Text shown:
_ _ _ _
At recent its recent F8 conference, Facebook announced the extension of the Like button beyond Facebook site itself to 3rd-party sites: Part of the announcement were as well as Social Plugins to publish back on these same sites the "likes" generated via this new button and other recommandations made directly on Facebook .
I elaborate below on the technical details of Like button and the social plugins to demonstrate the imbalance of the deal between Facebook and the sites implementing those widgets. The very clever implementation of Like button clearly is a resurgence of what we all know for at least a decade as a common practice for advertising networks: the use of Internet cookies to track (anonymously) people across all page impressions within the network sites that they visit.
But, in the case of Like button and Social plugins , there is a MAJOR EVOLUTION: users get not only tracked as a anonymous profile but they are IDENTIFIED IN PERSON for each of those page impression on the 3rd party sites!
This very personal tracking by Facebook is made possible by the double fact that a very large majority of Facebook users are members under their very real identity and because they don't log out before leaving Facebook for another site.
_ _ _ _
Supplied information:
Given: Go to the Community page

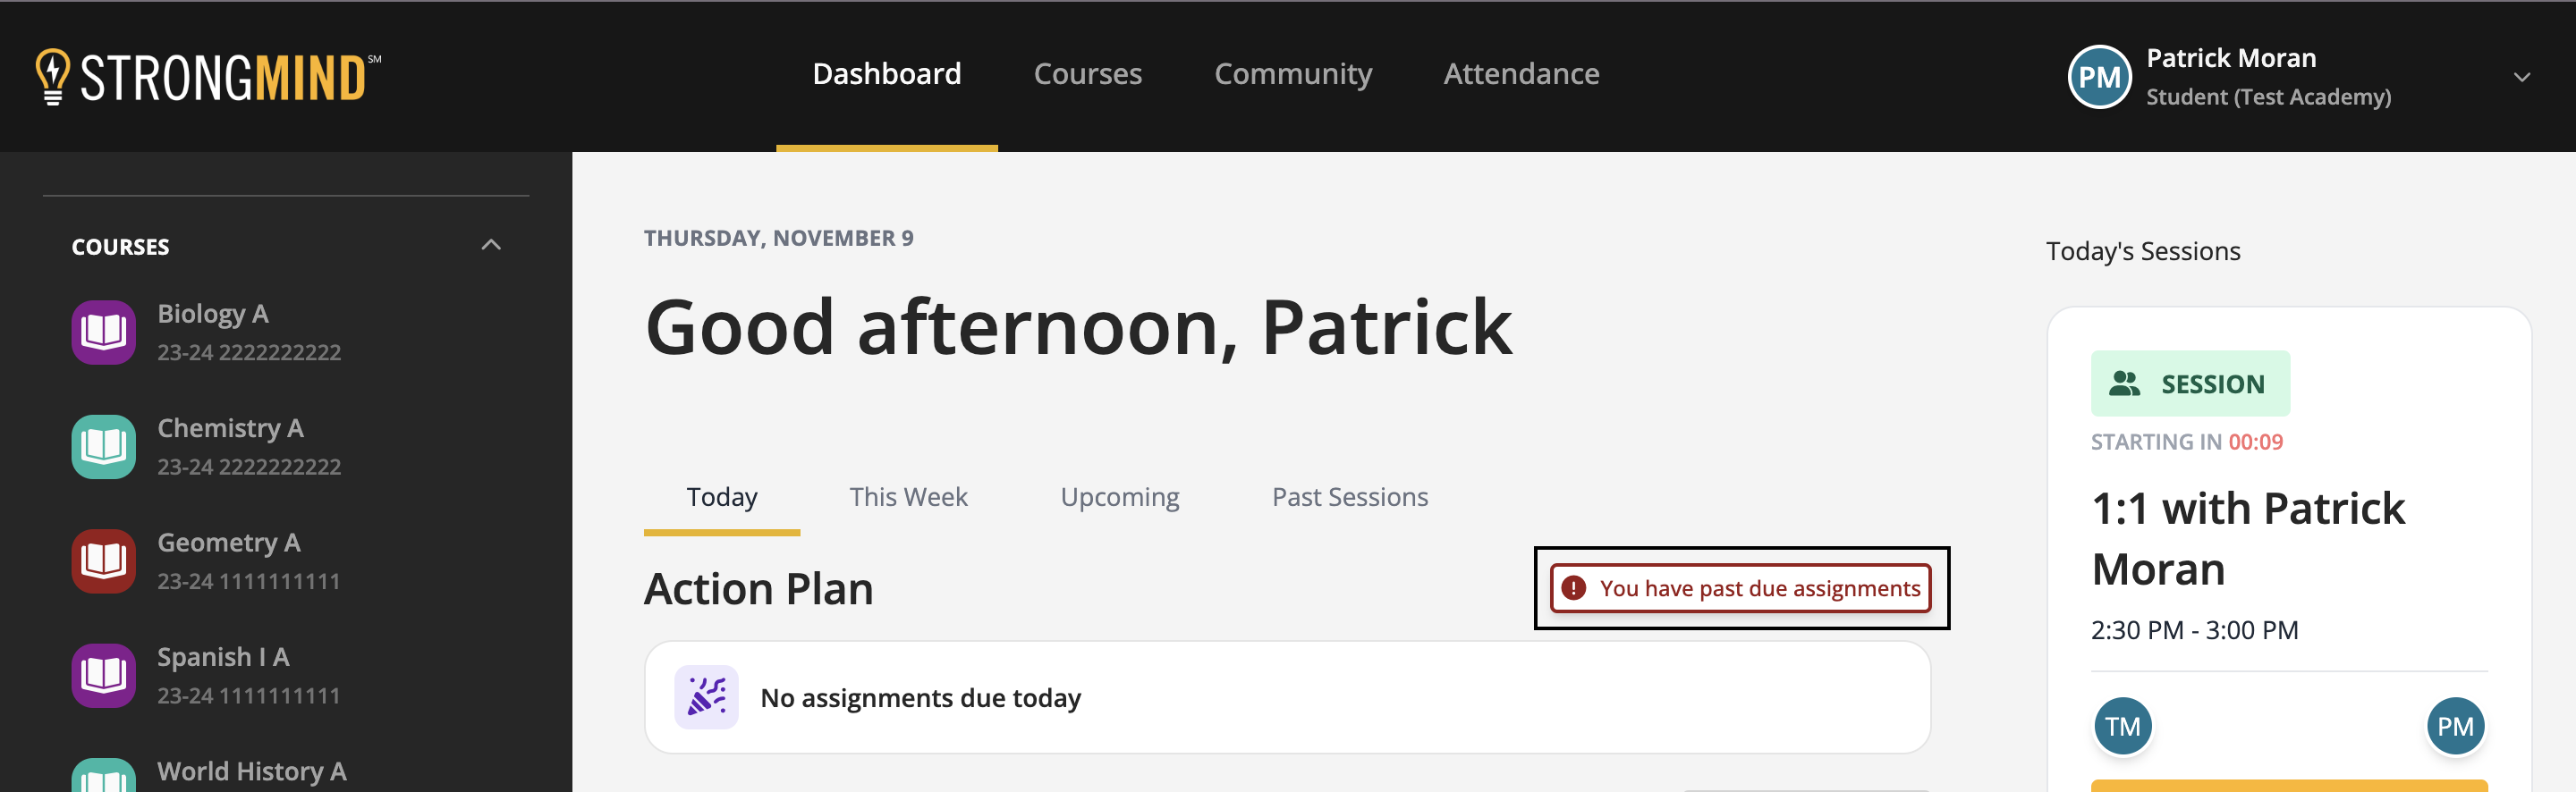Looking at the screenshot, I should tap(1292, 74).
_ _ _ _
Complete the following:
#1 Restate the passage on the Facebook Like button from "But, in the" to "for another site.", substituting "name" for "identity".
#2 Carry on the text about the Facebook Like button from its final sentence onward.

Answers for the exercise:
#1
But, in the case of Like button and Social plugins , there is a MAJOR EVOLUTION: users get not only tracked as a anonymous profile but they are IDENTIFIED IN PERSON for each of those page impression on the 3rd party sites!
This very personal tracking by Facebook is made possible by the double fact that a very large majority of Facebook users are members under their very real name and because they don't log out before leaving Facebook for another site.

#2
Consequently , the spreading of these new social components over the Internet - bringing back the user id of each page impression - delivers tremendous data-mining and targeting capabilities to Facebook for advertising and other purposes.
Privacy implications are huge! Especially, when you consider that a few days only after F8, more than 50'000 sites have already implemented those new widgets: do the 400+ millions of Facebook users know that they get personally identified whenever they visit any page of those sites having the widgets? I doubt it: most of them will contribute to the delivery of all details about their various visits without even knowing and realizing it.
Additionally It seems to me that the "contract" between individual users, 3rd party sites and Facebook is extremely one-sided!
Here is the mechanism of this contract for the Like button (equivalent path for the other Social Plugins):
- Publishers are attracted by a very attractive and efficient deal : "Instantly engaging social experiences with just one line of HTML" as Brett Taylor says in the announcement by Facebook. Who does not want to get social so easily nowadays?
- For this one line of HTML provided by Facebook (easily customizable on-the-fly to suit each page if inserted in the generic page template of the site) and with no other legal contract elaboration or development hassle,.the publishers get a publication on Facebook user's news wall of the URL of the page hosting the Like button just pressed.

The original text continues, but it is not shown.